▶ _Data in this exercise_
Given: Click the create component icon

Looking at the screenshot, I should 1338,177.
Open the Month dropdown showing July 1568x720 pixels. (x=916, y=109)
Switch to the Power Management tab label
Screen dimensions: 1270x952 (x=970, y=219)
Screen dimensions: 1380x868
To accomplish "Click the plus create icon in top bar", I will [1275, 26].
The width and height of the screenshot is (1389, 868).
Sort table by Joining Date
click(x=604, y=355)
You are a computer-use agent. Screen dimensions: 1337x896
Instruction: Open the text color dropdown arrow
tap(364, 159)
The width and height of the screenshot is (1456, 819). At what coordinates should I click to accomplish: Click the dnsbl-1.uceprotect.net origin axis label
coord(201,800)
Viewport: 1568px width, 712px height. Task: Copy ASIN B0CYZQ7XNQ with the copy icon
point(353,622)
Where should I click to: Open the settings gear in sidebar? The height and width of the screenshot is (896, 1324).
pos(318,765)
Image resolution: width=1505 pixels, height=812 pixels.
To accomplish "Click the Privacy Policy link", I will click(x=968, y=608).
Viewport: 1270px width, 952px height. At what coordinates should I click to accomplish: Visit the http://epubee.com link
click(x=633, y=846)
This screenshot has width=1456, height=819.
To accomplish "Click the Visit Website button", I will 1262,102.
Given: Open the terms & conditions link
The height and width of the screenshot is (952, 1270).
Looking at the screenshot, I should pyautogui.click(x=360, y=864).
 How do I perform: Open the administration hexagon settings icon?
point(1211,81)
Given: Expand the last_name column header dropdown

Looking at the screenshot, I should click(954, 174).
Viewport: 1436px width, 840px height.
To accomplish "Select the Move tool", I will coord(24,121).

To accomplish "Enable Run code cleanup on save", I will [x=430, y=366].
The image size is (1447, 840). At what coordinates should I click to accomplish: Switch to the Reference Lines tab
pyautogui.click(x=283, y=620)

▶ _Instructions to follow_
Look through the entries and copy every line in which the string "will" appears.

▶ _Answer space_
To accomplish "Click the plus create icon in top bar", I will [1275, 26].
To accomplish "Click the Privacy Policy link", I will click(x=968, y=608).
To accomplish "Click the Visit Website button", I will 1262,102.
To accomplish "Select the Move tool", I will coord(24,121).
To accomplish "Enable Run code cleanup on save", I will [x=430, y=366].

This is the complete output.